First, We Must Teach Each Student

For this week, I read two chapters in ADOLESCENT LITERACY. The first chapter was called “The Measure of Our Success,” by Kylene Beers, one of the editors of this text. I really enjoyed reading this excerpt, as Beers raises some valuable points.

First, I would draw our attention to the problems that arise from teaching to a test. Beers describes the problems that come along with NCLB. She suggests that it would be too hard to teach to a test when there are gaps in the communities in which these students live. If we address the gaps that are evident in other social institutions, then we might then talk about a student’s performance on a high-stakes test. Her last paragraph in the first section is great…
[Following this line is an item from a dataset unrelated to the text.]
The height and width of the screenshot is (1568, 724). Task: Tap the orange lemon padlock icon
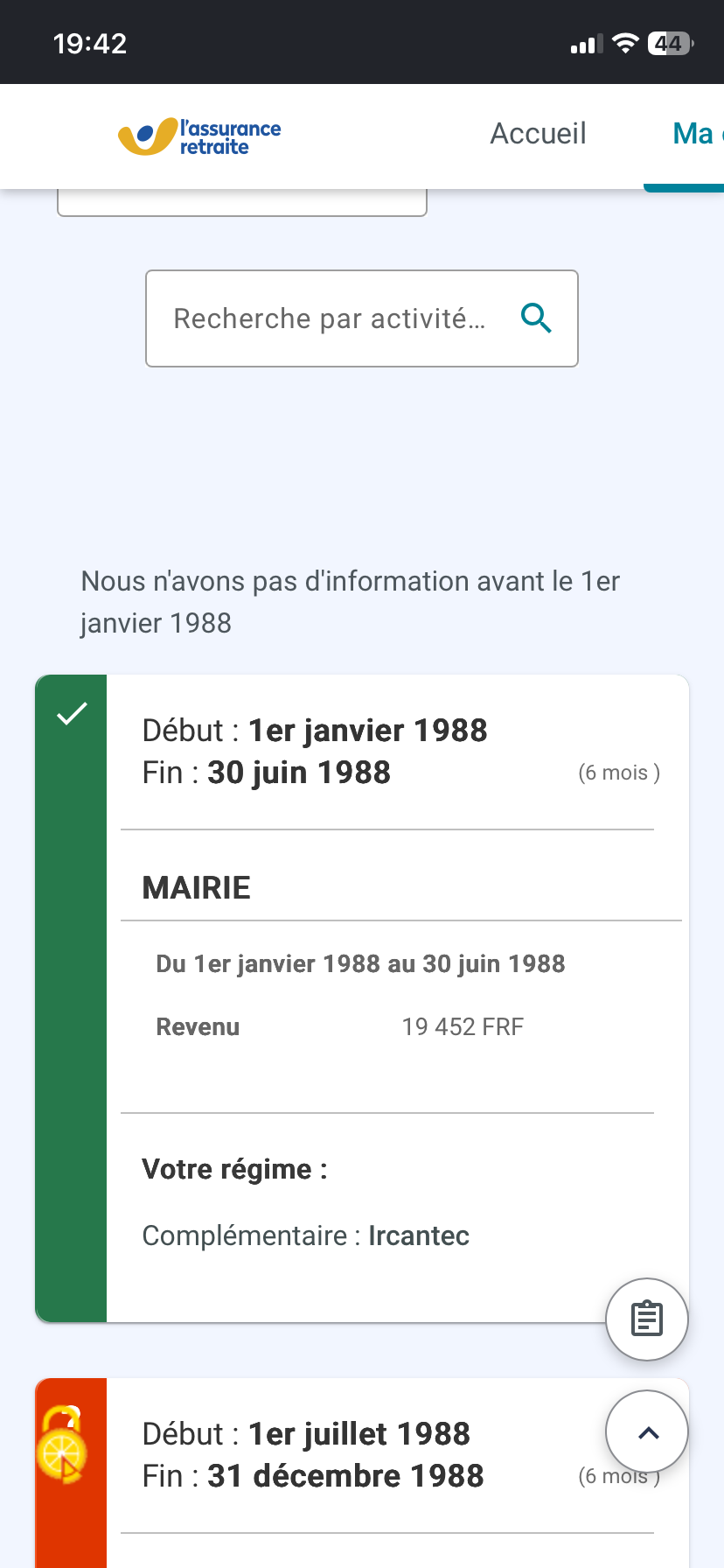point(61,1445)
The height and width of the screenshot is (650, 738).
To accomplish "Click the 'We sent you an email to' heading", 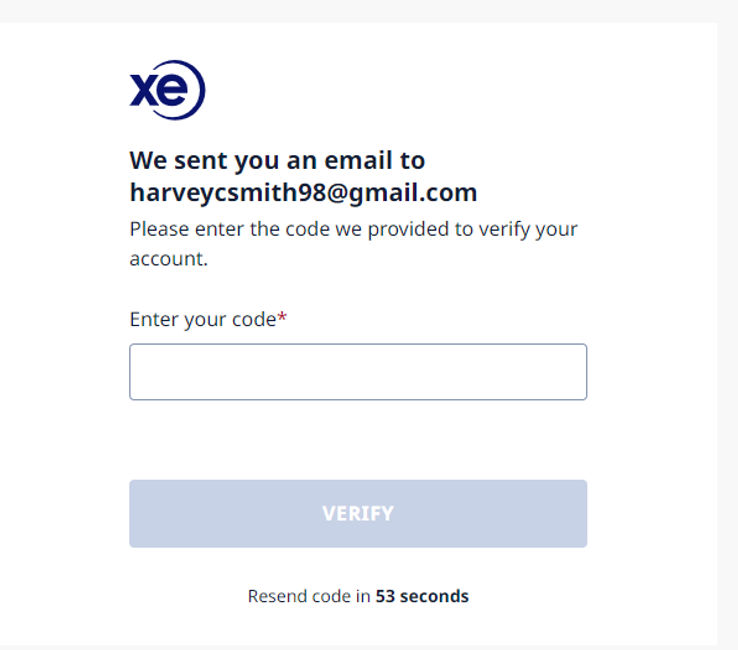I will point(277,160).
“But, of course, NCLB mandates that schools do something that no other insitution has been mandated to do. And my fear is not that we won’t be able to accomplish this, but that we will” (5).

What Beers is getting at is the fact that teaching in this method will leave kids without the appropriate literacies that they will need to survive in today’s day and age. She is describing the shift in literacy demands. “[…] literacy is a set of skills that reflect the needs of the time. As those needs shift, then our definition of literacy shifts” (7). It is certain that what was working in an ELA classroom many years ago will not hold up to the rigors of today’s society.

So, when we discuss this tomorrow night, I would ask you to think about this question:

Would we be able to give our classrooms a face-lift? What if students worked not only independently but sometimes in groups in the school, community, or even across the globe? Would we be able to setup a classroom that values multiple literacies with a curriculum based on technology? These are just some of the changes that Beers suggests.

I would also draw attention to the chart on page 12 called 21st CENTURY LEARNING. Figure 1-1.

Ray H.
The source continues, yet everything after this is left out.